The breaking point comes in 2009 at the beginning of Season 6: Even though the show introduces more serious conflicts via Vince’s attempted career comebacks, many decide they can’t get invested — obviously, everything will turn out okay in the end, as always. New York Magazine’s Vulture announces it will stop recapping the show with the headline “We renounce ‘Entourage.'” Alan Sepinwall also throws in the towel.
Some still defend it: “It’s easy to slag off HBO’s ‘Entourage’ at this stage in the game,” the Tampa Bay Times writes, “Now critics are carping because this year’s season kicks off with Chase and his buddies … actually growing up a bit.” Still, the snark prevails. “‘Entourage’ expired two years ago, only they never told the cast,” one columnist writes in assessing the show’s Emmy chances.
After Season 6, the awards dry up while the series quietly continues. By Season 7, critics are truly over it. The Post’s Hank Stuever suggests the only way to save the show — or make people care again — is to kill off Vincent Chase.
By the time the eighth and final season airs in September 2011, the show has lost almost all of its goodwill. Showrunner Doug Ellin blames the backlash on the fact they went with darker plots, like Vince going to rehab for a drug problem.
“The critics, all of a sudden, seem to have turned on us and forgotten that we were actually critically acclaimed in the past,” he tells TV Guide. “I don’t feel there’s been a lot of shows in the history of television that have mixed up tones as much as we have and I think that throws people. I think that shocks them.”
Just after the series finale, there’s one very public dig, as Jane Lynch introduces the guys on stage to present at the Emmy Awards: “A lot people are very curious as to why I’m a lesbian: Ladies and gentleman, the cast of ‘Entourage,'” she cracks.
“It was funny, but I think it’s not fair at the same time,” Kevin Dillon later complains to E! News. “We all have good senses of humor but I think the men of ‘Entourage’ treat women well for the most part. … Maybe she was going on season one when everyone one in the world was like, ‘That show is so male chauvinistic.'”
Either way: Has enough time passed that people forget their problems with the show and head to the theater for nostalgia’s sake? While critics have given a resounding “no,” looks like fans may not feel the same way — already on Wednesday, ticket sales appear fairly solid. In true “Entourage” fashion, things may just work out.

Recorded data:
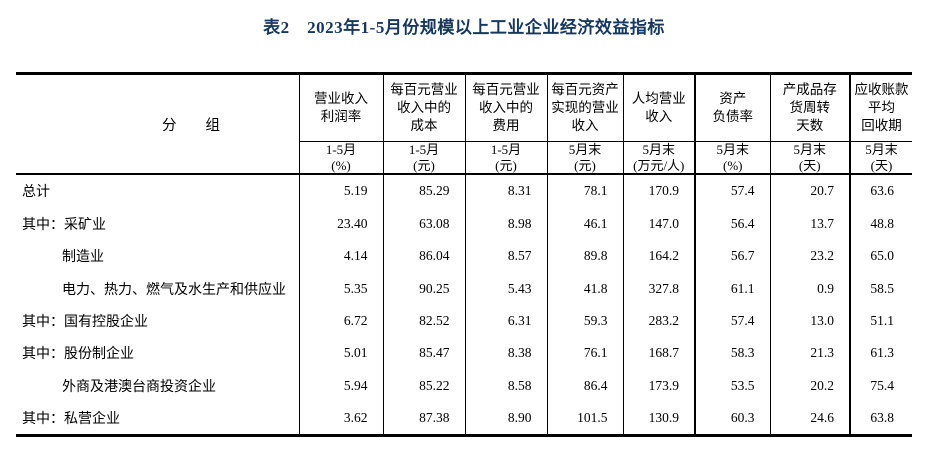  I want to click on column-header-period: 5月末 (%), so click(732, 158).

Explore the material:
1. Answer these from the Entourage article:
(a) In what year does Season 6 begin?
(b) Who suggests killing off Vincent Chase to save the show?
(c) When does the eighth and final season air?
2. List every media outlet that the Entourage article names as publishing a review, column, recap, or interview.
3. Reproduce the Entourage article from "Some still defend" up to and including "show’s Emmy chances.".
Use only the Entourage article to answer.

Written responses:
1.
(a) 2009
(b) Hank Stuever of The Post
(c) September 2011

2.
New York Magazine's Vulture
Tampa Bay Times
The Post
TV Guide
E! News

3.
Some still defend it: “It’s easy to slag off HBO’s ‘Entourage’ at this stage in the game,” the Tampa Bay Times writes, “Now critics are carping because this year’s season kicks off with Chase and his buddies … actually growing up a bit.” Still, the snark prevails. “‘Entourage’ expired two years ago, only they never told the cast,” one columnist writes in assessing the show’s Emmy chances.